Letter to the Editor: Polygamy Always Hurts
I am writing this letter in response to two excellent (though opposing) articles on polygamy published in the Sun Advocate on June 6. The fruits of polygamy can best be measured by polygamy's effect on the first Mormon family who practiced it: Joseph and Emma Smith. Plural marriage (as Joseph called it) was devastating to his first wife Emma. Though Joseph in speeches and church publications continually denied the doctrine and practice of plural marriage, Emma strongly suspected her husband of practicing it and she enlisted support from other anti-polygamy women to spy on him.

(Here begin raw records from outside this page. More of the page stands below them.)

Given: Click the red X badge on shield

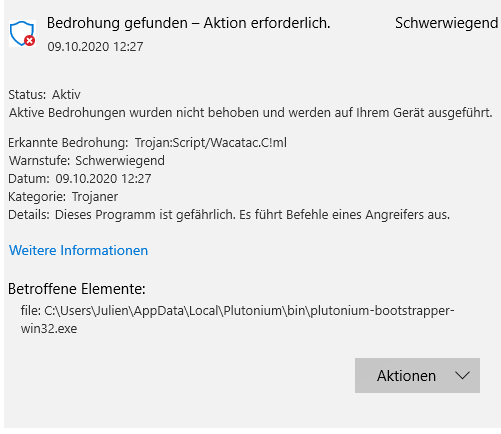Looking at the screenshot, I should coord(30,41).
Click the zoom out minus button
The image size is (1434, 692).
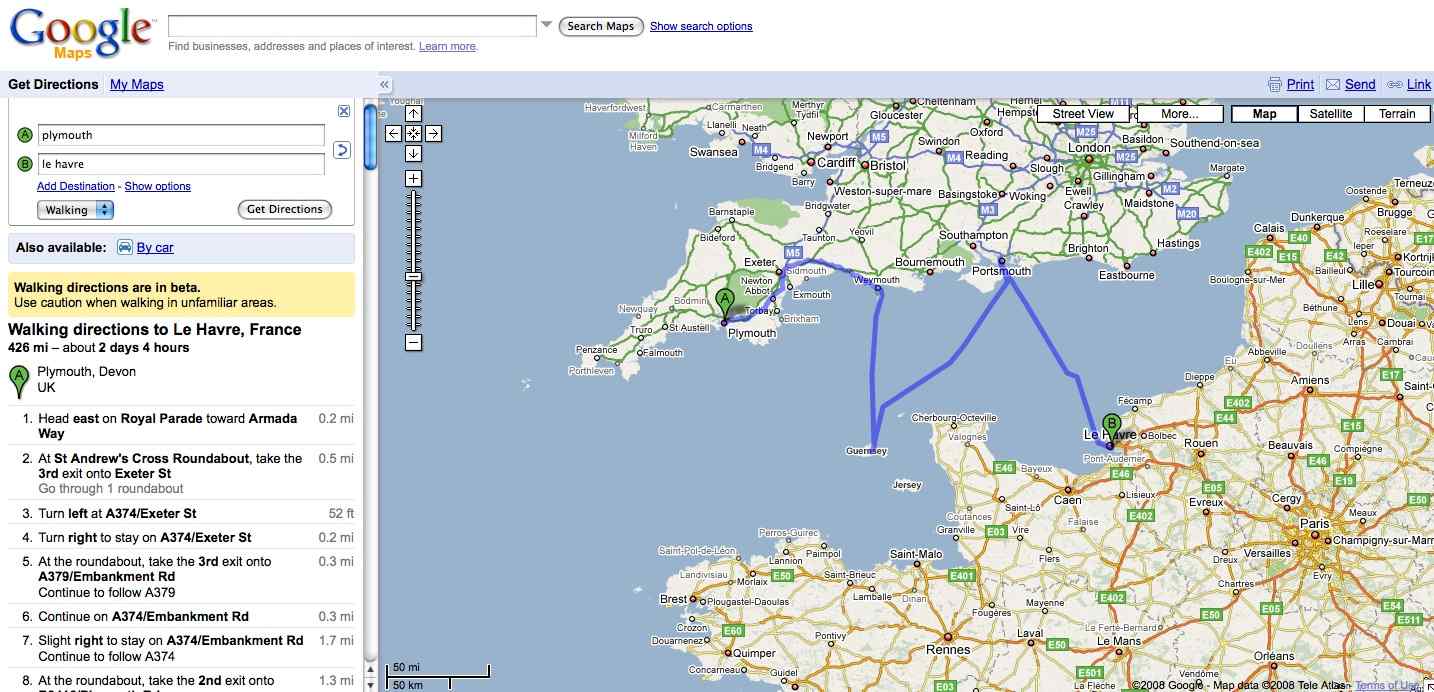click(x=413, y=343)
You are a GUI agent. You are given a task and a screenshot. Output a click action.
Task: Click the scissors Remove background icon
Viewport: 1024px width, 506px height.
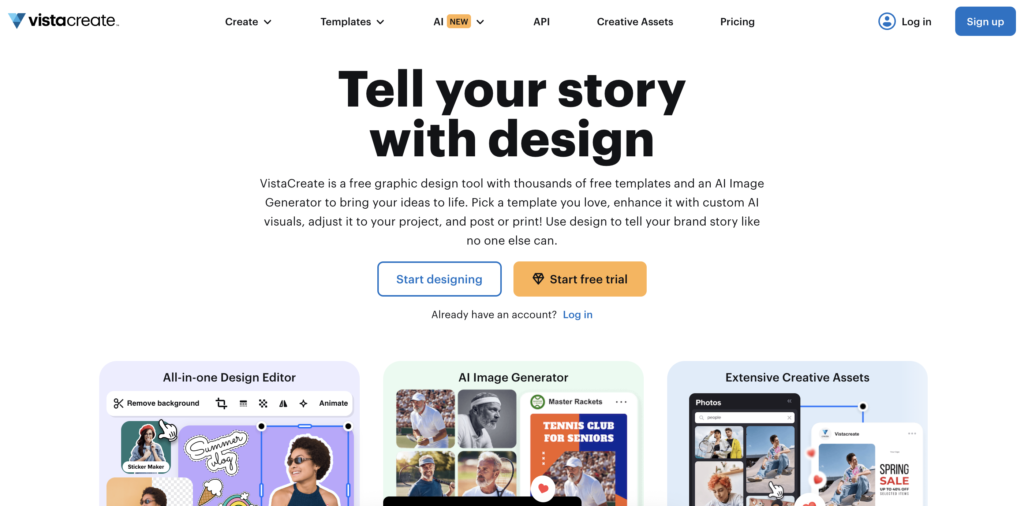[x=118, y=403]
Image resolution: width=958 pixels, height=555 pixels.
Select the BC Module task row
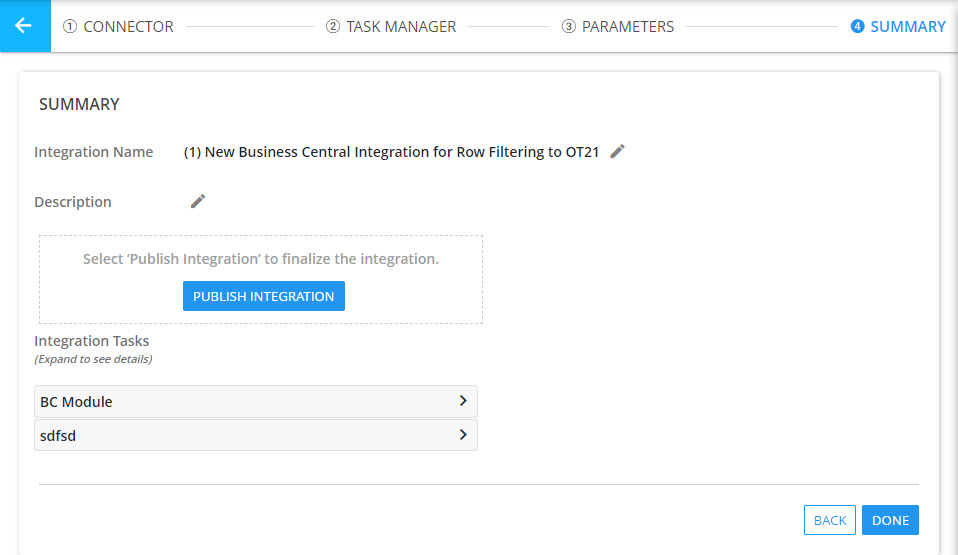240,401
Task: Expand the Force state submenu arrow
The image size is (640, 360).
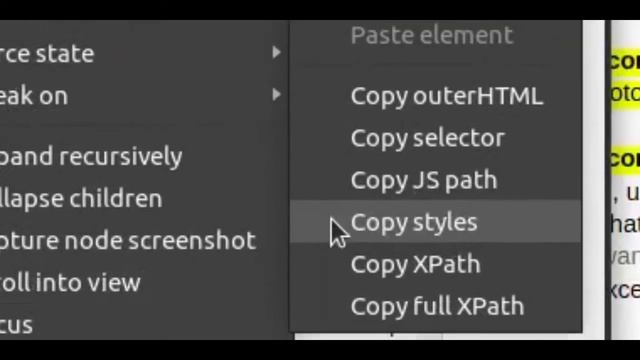Action: click(276, 53)
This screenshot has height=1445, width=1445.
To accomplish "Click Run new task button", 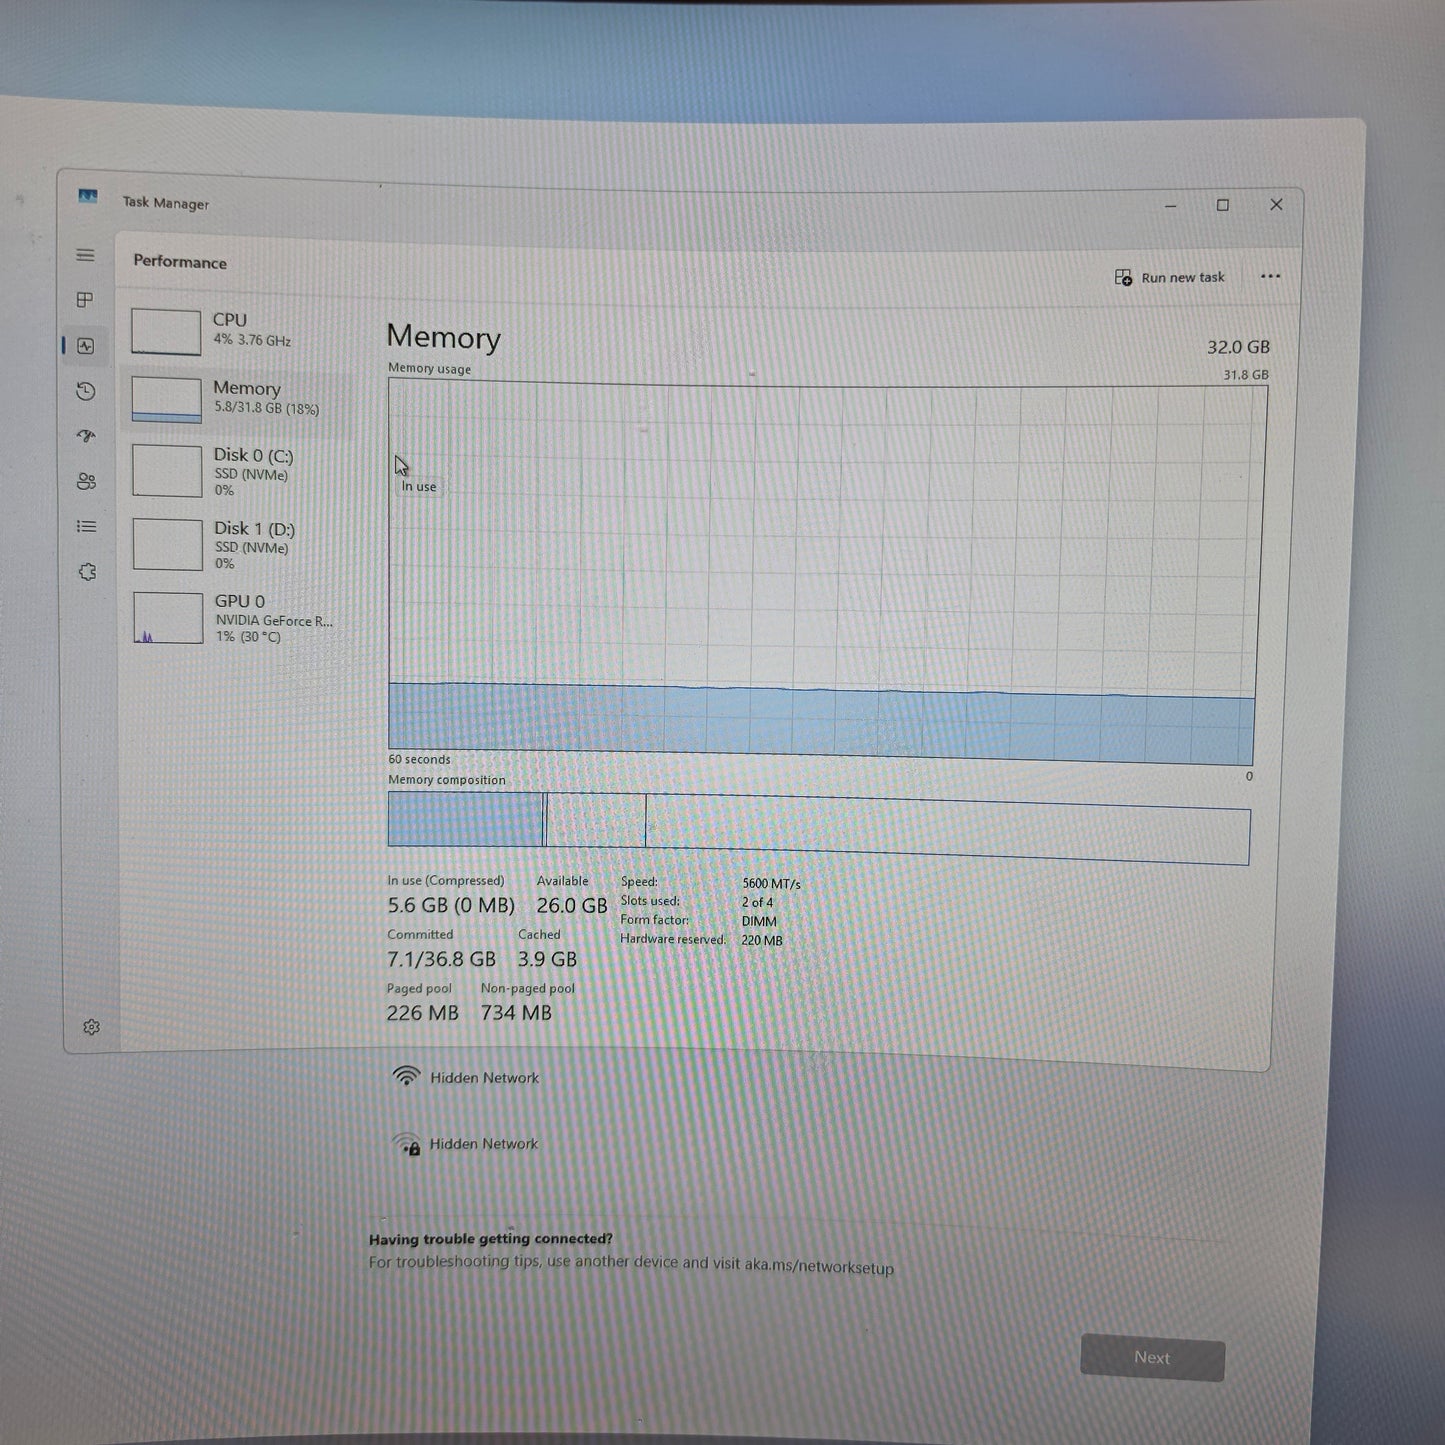I will 1169,277.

In February of 1843 Emma became aware that Joseph had taken her best friend, Eliza R. Snow, as a plural wife. Emma became so enraged that she pushed Eliza down the stairs at their home with a broomstick causing Eliza to have a miscarriage. Now the cat was out of the bag and it became Joseph's top priority to convince Emma she should accept polygamy. In official LDS history, on the morning of the July 12, 1843 Hyrum (Joseph's brother) said to Joseph, "If you will write the revelation on celestial marriage, I will take it and read it to Emma, and I believe I can convince her of its truth, and you will hereafter have peace." Joseph smiled and remarked, "You do not know Emma as well as I do.". . . Hyrum then took the revelation to read to Emma. . . . When he came back, Joseph asked how he had succeeded. Hyrum replied that he had never received a more severe talking to in his life. After the revelation was written Emma teased, and urgently entreated Joseph for the privilege of destroying the revelation. Joseph became so weary of her teasing and to get rid of her annoyance, he told her she might destroy it and she did so. Of course Joseph knew he could "re-write it at any time." (History of the Church, introduction to vol. 5).
Later after Joseph promised Emma she would be a queen and a priestess if she accepted plural marriage Emma briefly accepted plural marriage. Temple records, church history and the personal journals of the women involved show that nine of Joseph's first 12 wives were women then currently married to other men and reassigned to Joseph. Emma battled her feelings that plural marriage was an evil practice and even though she consented to Joseph's marriages, Emily Partridge (one of Joseph's wives) wrote in her journal: "from the very hour we were married to Joseph, Emma became our bitter enemy."
Official LDS history shows that Joseph Smith as mayor of Nauvoo ordered the destruction of the Nauvoo Expositor (a newspaper that was making public, the secret-sacred plural marriage life of Joseph Smith). Joseph and his brother Hyrum were arrested on charge of treason (of course freedom of the press was/is a Constitutionally protected right) and taken to Carthage jail (History of the Church, vol. 6, p.38). Joseph's plural marriages and what many considered a treasonous act of destroying a free press had so angered the people that a mob formed at the jail and Joseph and Hyrum were killed in what can best be described as a gun fight in which Joseph Smith killed two men. Official LDS history records that when the mob approached the door to the room where Joseph and Hyrum were being held, Joseph; "approached the door, and pulling the six-shooter left by Brother Whellock from his pocket, opened the door slightly, and snapped the pistol six successive times, only three of the barrels, however, were discharged. Two or three (mobsters) were wounded by these discharges, two of whom died." (History of the Church, vol. 7, pp.102-3).
Emma later wrote, "it was the secret doctrines that got Joseph and Hyrum killed." Emma left the church after Joseph's death and claimed the authority of the church rested in her son, whom she used to start a new church called "The Reorganized Church of Jesus Christ of Latter-day Saints." Obviously this church left out the practice of plural marriage and most of the other secret/sacred doctrines of Mormonism. I know this doesn't sound much like the romance fiction novels/movies now being published about the Joseph Smith era. But it's time for someone to throw some light on the true origins and nature of polygamy and its disastrous consequences.